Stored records
================

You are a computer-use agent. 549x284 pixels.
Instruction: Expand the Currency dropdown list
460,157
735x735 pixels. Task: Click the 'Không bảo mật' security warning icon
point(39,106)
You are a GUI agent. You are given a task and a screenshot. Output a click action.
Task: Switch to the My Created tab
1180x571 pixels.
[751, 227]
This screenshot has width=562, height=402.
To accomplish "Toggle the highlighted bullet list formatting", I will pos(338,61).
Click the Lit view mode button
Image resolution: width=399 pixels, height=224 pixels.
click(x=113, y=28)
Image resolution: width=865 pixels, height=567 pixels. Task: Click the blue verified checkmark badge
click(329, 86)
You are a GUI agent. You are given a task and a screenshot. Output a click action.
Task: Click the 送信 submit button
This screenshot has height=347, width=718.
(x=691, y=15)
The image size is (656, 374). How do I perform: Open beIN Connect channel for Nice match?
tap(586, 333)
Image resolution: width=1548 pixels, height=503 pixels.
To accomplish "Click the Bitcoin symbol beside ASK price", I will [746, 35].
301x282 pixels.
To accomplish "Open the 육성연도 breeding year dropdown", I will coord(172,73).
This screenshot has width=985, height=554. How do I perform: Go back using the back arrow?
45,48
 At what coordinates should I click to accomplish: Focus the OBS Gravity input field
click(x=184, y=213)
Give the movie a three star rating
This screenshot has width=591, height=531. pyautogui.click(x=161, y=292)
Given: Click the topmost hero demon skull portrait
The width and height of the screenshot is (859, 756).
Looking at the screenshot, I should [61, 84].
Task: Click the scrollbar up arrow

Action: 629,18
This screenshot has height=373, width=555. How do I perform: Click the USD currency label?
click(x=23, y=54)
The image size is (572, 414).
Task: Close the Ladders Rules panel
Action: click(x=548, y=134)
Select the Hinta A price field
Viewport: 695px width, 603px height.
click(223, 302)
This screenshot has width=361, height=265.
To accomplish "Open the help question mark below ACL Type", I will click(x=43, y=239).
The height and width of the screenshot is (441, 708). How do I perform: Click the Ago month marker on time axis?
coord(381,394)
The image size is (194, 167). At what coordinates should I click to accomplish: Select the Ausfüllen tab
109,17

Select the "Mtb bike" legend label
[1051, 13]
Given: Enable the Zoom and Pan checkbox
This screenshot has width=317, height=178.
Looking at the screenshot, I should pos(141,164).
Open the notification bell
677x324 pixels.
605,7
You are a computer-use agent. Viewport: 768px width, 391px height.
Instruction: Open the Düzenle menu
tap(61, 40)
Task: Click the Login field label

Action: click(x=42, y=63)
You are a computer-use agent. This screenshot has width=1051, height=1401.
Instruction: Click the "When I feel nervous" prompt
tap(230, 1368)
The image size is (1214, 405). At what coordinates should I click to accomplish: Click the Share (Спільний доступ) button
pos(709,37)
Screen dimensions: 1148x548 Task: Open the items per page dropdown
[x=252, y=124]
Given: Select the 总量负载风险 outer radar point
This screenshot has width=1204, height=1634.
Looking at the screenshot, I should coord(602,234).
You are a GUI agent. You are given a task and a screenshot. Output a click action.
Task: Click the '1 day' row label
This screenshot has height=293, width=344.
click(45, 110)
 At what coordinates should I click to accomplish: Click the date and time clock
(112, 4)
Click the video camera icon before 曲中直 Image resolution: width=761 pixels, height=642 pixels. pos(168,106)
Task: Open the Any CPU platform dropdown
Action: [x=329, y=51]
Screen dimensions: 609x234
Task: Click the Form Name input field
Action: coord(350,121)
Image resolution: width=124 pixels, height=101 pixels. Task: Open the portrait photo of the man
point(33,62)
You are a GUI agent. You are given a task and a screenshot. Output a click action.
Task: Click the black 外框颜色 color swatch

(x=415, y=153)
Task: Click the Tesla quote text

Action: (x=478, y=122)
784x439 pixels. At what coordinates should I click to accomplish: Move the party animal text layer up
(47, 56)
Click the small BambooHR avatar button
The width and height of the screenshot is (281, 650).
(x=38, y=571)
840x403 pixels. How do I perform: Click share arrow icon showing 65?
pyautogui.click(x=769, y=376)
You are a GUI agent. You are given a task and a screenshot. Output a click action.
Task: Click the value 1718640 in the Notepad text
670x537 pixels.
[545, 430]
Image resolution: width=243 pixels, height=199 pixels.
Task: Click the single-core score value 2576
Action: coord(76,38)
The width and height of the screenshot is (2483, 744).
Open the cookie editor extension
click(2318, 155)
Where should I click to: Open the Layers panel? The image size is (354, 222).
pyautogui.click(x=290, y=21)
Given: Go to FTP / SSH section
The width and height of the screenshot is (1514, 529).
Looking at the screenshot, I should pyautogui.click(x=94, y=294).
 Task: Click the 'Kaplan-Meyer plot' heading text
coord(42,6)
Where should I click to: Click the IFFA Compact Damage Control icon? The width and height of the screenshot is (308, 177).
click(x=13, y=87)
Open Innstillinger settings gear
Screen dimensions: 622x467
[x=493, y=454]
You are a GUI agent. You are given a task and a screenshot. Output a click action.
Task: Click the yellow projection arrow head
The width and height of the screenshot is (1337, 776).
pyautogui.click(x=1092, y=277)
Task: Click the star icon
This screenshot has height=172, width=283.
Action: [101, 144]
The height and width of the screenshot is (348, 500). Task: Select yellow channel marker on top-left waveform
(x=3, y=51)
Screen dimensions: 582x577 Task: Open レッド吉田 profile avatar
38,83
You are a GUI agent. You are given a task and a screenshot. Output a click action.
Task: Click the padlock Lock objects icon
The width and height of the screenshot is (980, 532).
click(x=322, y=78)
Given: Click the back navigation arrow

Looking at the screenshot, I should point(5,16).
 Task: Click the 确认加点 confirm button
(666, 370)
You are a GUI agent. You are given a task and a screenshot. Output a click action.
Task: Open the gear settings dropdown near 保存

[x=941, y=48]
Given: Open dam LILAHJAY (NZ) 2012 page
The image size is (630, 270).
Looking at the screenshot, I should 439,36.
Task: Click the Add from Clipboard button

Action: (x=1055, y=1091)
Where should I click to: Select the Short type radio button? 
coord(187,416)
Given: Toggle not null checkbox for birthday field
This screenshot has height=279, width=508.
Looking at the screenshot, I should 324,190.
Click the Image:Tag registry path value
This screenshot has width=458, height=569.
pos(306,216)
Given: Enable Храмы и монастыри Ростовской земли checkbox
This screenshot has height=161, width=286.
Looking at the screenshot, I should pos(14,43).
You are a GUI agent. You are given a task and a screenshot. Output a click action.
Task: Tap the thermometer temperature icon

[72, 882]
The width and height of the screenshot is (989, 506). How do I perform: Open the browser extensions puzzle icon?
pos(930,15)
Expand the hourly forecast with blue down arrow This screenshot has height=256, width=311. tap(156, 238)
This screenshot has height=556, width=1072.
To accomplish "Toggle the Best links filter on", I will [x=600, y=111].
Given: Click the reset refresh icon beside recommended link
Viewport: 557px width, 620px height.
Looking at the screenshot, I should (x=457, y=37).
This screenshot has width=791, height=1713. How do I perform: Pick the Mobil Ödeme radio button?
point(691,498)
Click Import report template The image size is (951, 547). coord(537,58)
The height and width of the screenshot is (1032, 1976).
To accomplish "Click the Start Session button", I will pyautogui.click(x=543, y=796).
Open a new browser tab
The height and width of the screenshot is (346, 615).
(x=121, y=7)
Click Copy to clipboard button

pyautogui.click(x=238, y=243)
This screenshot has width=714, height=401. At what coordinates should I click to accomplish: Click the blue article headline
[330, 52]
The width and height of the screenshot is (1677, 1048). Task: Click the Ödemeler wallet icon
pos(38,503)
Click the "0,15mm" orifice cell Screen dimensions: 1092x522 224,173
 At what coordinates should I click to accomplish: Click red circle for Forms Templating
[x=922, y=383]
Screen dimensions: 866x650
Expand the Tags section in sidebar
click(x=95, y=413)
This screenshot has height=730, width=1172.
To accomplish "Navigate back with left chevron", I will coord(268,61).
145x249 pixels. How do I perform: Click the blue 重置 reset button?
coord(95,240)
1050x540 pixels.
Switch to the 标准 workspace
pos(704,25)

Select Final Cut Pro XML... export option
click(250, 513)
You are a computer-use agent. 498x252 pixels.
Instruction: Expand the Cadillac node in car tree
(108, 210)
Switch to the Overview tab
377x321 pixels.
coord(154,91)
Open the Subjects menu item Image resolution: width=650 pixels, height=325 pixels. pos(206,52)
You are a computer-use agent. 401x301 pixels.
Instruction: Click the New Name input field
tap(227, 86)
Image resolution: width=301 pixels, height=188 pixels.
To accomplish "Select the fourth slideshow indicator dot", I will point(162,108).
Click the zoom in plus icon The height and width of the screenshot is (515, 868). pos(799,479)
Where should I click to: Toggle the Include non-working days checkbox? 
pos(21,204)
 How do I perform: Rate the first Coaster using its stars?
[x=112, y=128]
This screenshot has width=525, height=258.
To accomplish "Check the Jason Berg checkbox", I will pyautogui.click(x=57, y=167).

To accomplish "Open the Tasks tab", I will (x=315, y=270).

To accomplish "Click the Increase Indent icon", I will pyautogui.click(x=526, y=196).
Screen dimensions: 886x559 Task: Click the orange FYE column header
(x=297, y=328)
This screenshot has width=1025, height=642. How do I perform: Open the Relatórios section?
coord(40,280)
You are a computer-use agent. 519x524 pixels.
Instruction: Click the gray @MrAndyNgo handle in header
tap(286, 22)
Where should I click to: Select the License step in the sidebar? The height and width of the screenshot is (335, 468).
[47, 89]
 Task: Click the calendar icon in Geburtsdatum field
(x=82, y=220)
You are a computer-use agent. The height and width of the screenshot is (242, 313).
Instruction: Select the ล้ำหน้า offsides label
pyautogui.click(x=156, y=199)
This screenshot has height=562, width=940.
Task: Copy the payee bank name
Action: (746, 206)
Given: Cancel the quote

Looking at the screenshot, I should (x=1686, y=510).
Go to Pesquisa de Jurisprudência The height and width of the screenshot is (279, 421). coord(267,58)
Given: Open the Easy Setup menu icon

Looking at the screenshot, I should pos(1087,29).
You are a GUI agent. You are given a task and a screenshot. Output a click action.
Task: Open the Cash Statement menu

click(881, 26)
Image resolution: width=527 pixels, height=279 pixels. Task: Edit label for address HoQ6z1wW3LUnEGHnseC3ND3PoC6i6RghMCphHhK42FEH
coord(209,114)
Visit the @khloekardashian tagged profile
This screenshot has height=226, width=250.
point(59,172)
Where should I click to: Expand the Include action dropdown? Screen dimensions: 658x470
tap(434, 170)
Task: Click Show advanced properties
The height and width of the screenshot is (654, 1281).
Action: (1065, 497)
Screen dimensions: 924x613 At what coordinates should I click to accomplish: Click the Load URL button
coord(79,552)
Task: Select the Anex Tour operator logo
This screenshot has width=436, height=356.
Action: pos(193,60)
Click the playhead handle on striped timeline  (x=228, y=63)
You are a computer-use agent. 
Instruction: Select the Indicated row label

================

How to complete this task —
Copy whichever lines above contain the string "computer".

Result of the task —
You are a computer-use agent. 549x284 pixels.
You are a computer-use agent. Viewport: 768px width, 391px height.
You are a computer-use agent. This screenshot has width=1051, height=1401.
You are a computer-use agent. 498x252 pixels.
You are a computer-use agent. 401x301 pixels.
You are a computer-use agent. 519x524 pixels.
You are a computer-use agent. The height and width of the screenshot is (242, 313).
You are a computer-use agent. 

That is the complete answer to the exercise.